Bald schneller im Netz

Arzfeld ist wie durch einen unsichtbaren Graben geteilt. Während in der einen Ortshälfte die Zukunft bereits begonnen hat und DSL genutzt werden kann, muss der andere Teil noch mit einer langsamen Internetverbindung kämpfen.
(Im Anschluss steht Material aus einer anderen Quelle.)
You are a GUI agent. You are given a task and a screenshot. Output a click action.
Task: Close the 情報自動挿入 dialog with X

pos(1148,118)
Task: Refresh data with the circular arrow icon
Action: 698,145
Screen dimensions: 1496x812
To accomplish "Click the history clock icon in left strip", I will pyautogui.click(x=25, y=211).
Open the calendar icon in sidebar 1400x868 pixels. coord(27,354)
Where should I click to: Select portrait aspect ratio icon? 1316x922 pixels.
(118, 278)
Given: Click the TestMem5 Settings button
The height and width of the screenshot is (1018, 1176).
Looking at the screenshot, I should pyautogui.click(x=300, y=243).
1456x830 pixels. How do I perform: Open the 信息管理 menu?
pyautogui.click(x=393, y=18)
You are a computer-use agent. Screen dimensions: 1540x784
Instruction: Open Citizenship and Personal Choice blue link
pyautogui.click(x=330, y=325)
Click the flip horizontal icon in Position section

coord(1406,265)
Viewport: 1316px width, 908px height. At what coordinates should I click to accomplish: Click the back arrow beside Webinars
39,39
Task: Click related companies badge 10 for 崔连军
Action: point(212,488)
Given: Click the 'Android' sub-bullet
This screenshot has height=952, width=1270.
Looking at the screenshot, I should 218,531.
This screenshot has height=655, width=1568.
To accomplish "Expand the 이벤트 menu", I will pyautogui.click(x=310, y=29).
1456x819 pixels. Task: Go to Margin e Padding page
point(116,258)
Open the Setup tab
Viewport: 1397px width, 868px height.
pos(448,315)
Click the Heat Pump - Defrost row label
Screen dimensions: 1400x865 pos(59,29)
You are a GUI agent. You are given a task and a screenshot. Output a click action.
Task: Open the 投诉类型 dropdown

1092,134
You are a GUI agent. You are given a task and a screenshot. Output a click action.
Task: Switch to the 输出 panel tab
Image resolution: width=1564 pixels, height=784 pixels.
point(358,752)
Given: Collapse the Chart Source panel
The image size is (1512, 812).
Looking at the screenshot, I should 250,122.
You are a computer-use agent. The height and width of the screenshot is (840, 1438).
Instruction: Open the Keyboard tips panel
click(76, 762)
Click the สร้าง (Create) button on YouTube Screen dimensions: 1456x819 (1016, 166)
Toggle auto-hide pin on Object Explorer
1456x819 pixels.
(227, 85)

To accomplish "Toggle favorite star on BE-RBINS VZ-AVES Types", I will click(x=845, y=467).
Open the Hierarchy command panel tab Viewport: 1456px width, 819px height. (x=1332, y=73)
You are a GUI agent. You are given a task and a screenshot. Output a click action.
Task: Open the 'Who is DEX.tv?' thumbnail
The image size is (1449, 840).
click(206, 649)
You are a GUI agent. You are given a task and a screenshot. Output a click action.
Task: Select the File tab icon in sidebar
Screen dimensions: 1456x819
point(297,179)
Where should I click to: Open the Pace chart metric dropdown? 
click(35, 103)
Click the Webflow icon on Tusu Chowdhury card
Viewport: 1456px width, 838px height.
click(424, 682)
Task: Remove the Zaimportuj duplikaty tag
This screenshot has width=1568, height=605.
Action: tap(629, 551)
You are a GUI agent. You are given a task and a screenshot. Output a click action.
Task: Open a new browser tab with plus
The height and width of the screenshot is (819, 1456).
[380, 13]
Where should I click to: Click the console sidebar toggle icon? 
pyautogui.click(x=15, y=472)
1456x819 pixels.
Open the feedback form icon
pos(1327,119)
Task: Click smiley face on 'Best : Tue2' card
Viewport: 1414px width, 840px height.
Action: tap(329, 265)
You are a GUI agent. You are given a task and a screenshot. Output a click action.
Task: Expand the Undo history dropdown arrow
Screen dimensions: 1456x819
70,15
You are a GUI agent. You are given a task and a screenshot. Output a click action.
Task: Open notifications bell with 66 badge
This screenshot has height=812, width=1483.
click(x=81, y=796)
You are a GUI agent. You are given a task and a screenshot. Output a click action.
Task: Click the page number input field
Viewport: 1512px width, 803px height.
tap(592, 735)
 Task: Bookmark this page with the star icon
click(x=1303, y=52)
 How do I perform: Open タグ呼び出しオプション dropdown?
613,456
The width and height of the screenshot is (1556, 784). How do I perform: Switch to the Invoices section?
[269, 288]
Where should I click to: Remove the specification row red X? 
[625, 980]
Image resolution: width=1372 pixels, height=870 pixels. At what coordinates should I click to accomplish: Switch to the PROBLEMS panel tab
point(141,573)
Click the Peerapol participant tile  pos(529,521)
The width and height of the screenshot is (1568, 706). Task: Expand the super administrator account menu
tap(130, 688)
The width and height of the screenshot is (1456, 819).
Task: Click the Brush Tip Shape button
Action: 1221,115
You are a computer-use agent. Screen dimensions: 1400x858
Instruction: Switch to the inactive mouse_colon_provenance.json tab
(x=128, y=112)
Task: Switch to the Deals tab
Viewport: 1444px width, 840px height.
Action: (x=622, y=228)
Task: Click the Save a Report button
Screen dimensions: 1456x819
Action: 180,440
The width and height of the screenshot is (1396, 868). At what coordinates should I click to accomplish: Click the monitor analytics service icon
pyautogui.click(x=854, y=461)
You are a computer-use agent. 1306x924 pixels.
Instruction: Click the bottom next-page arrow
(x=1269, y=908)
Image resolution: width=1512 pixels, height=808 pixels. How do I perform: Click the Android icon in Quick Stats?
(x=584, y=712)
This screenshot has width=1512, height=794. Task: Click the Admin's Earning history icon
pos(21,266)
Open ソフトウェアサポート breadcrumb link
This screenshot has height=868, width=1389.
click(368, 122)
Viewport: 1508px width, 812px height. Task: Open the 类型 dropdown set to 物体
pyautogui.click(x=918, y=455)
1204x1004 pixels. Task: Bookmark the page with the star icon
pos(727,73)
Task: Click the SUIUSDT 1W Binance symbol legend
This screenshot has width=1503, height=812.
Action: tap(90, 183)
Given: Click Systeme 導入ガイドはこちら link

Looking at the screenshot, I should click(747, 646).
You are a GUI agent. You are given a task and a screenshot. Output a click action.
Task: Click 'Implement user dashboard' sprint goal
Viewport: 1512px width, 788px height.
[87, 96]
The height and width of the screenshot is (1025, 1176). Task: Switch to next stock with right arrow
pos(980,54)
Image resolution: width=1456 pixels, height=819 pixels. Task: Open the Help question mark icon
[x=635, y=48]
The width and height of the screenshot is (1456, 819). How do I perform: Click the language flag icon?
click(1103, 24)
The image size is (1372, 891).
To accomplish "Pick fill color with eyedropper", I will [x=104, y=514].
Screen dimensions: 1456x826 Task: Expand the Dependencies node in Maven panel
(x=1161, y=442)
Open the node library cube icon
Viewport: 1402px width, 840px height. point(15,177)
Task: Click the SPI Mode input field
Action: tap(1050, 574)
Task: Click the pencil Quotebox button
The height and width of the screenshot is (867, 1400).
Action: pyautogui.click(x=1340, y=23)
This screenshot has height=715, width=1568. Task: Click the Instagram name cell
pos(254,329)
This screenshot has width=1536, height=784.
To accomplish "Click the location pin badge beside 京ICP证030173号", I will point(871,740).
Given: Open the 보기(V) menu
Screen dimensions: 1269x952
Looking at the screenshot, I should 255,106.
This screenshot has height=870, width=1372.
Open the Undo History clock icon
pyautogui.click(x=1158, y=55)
Arzfeld. (syr) Wer in Arzfeld am weltweiten Netz teilnehmen will muss oft eine große Portion Geduld mitbringen. In vielen Dörfern ist häufig nur der Einsatz von ISDN möglich. Für die Gemeinde ist das ein echtes Problem, denn zukünftige Bauherren fragen immer öfter nach dem örtlichen Zugang zum Internet. Ansiedlungen von Firmen werden durch einen fehlenden Internetzugang ausgeschlossen. Seit langem sucht man in Arzfeld und Umgebung nach einem Partner, um die flächendeckenden Versorgung mit DSL sicherzustellen. Mit der Firma Vodafone glaubte man zunächst fündig geworden zu sein. Die von Vodafone geforderte Mindestteilnehmerzahl von 125 Haushalten konnte jedoch nicht erreicht werden. Für Arzfeld rückte das schnelle Internet in weite Ferne. In dieser Situation kam jedoch der Zufall Bürgermeister Alfons Kockelmann zu Hilfe. Er erfuhr, dass die Firma Paracom die Ortschaft Arzfeld als Zwischenstation für ihr "Air-DSL" Netz nutzen will. Während einer Informationsveranstaltung im Gemeindehaus erläuterten der Geschäftsführer der Paracom GmbH aus Oberehe, Thorsten Barzen, und Bürgermeister Alfons Kockelmann die Absicht eine WLAN-Lösung, die unabhängig von evtl. vorhandenen ISDN- oder Analog-Telefonanschlüssen der Telekom funktioniert, aufzubauen. Ein DSL- oder Festnetzanschluss wird dann nicht mehr benötigt. Die Bandbreite der Internetverbindung soll bis zu 16 000 kBit/s im Download betragen. Die Uploadgeschwindigkeit beträgt vorerst bis zu 576 kBit/s. Dies entspricht dem derzeitigen Maximalwert eines DSL-6000 Anschlusses. Im Mittel werden jedoch nur Werte erreicht, die einem DSL-2000 oder -3000 Anschluss gleichen, weil sich bei der Technik der "geteilten Leitung" Nutzer einen gemeinsamen Anschluss teilen. Um das geplante DSL-Netz umsetzen zu können, müssen mindestens 25 Interessenten einen Anschluss beantragen.